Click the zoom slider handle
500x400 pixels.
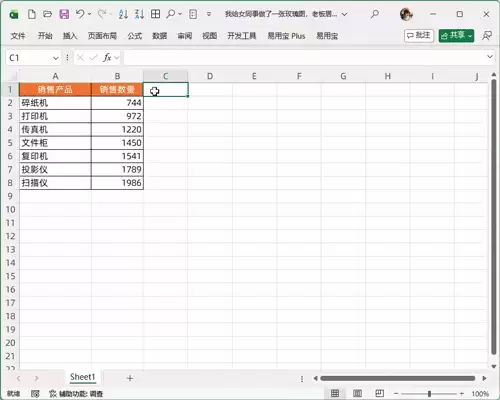429,394
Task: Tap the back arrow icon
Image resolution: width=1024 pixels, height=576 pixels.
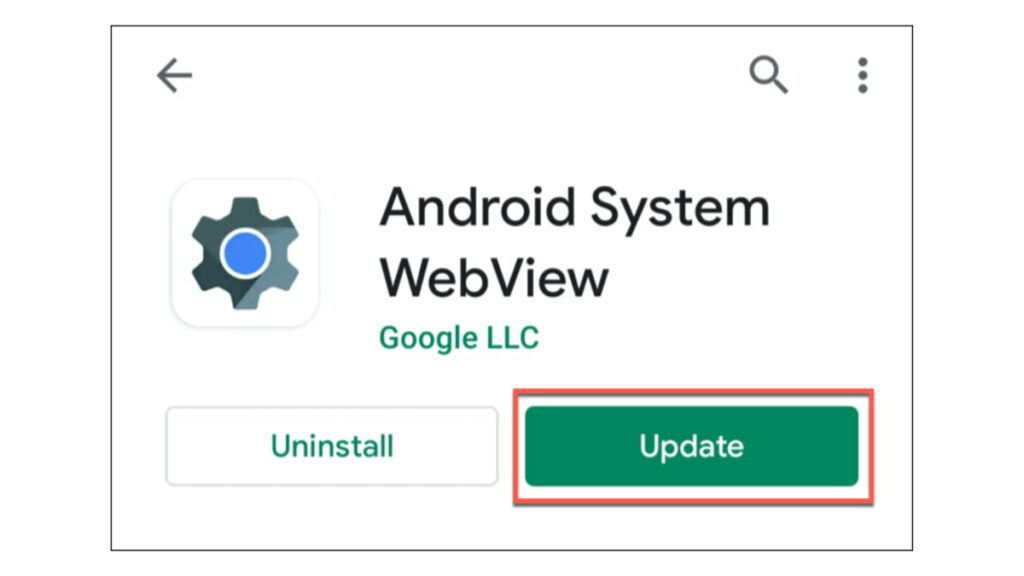Action: (x=174, y=75)
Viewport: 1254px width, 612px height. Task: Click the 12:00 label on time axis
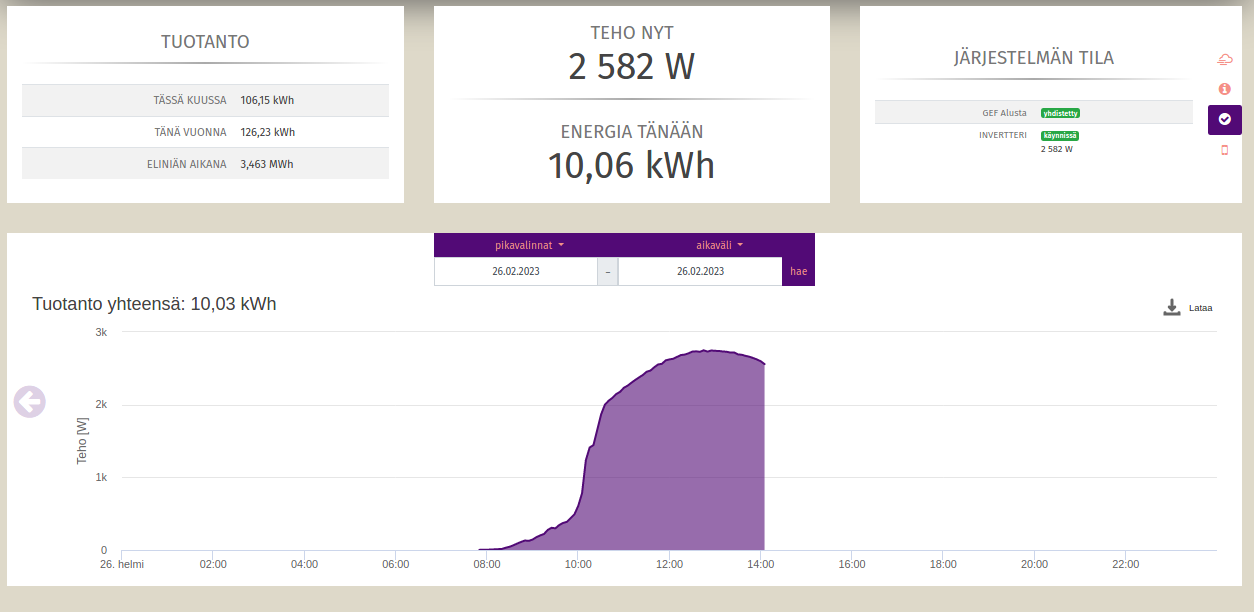(669, 564)
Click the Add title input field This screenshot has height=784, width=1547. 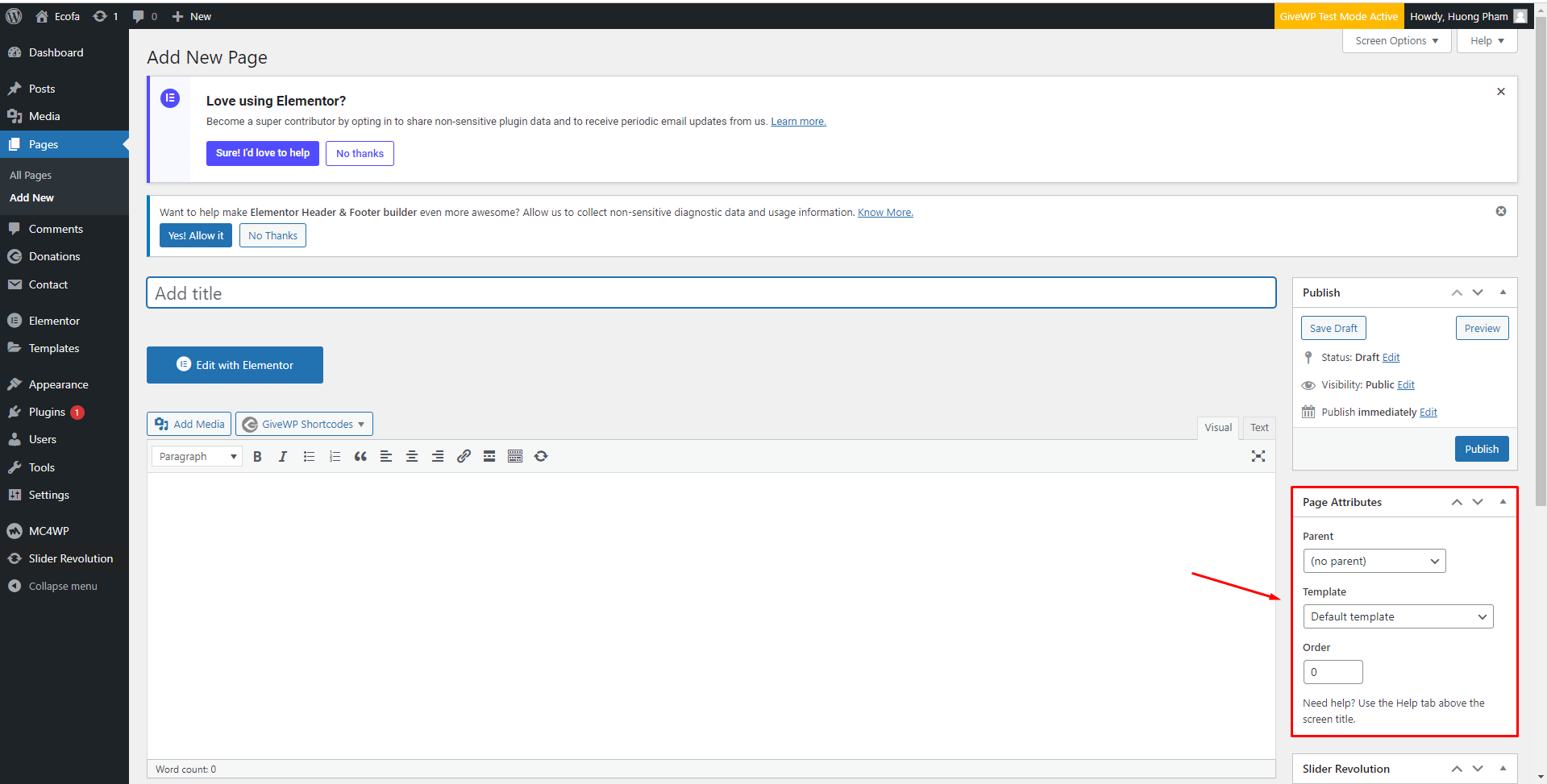coord(710,294)
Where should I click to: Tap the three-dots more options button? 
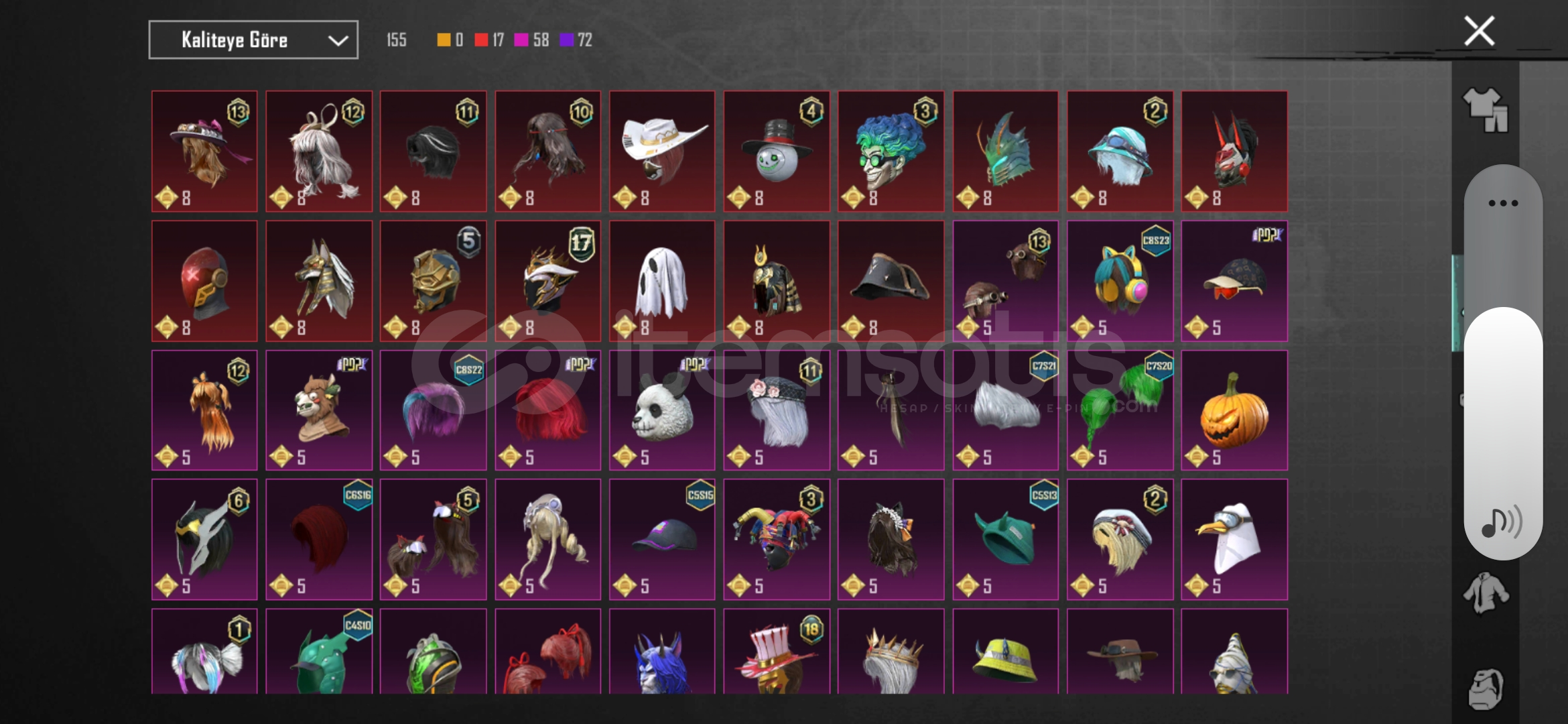click(x=1503, y=203)
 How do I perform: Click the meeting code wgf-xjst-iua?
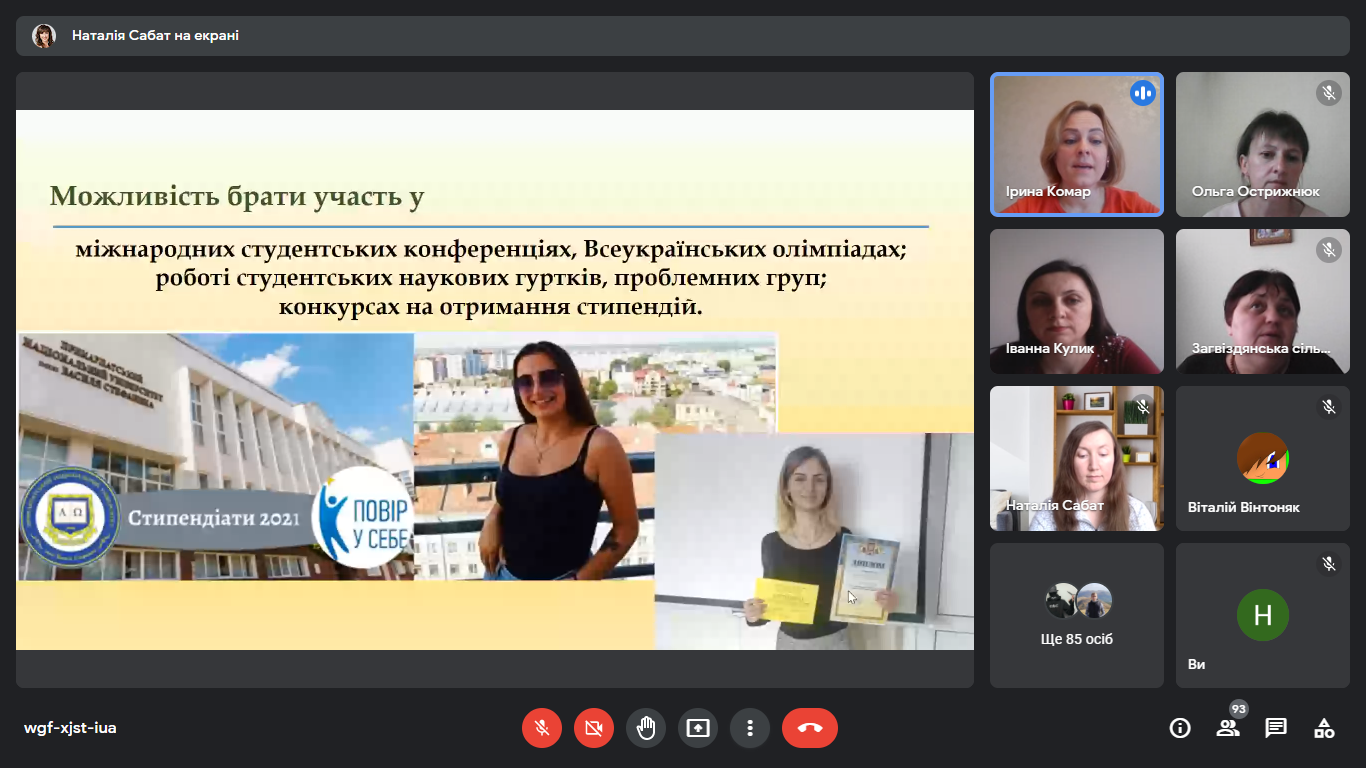coord(70,728)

» Problem details: Begin with the line that contains "How do I perform: Click" and copy every line through the end of the listing, exactly as written, both ends included. Pictures are not part of the copy.

» Answer section:
 How do I perform: Click the meeting code wgf-xjst-iua?
coord(70,728)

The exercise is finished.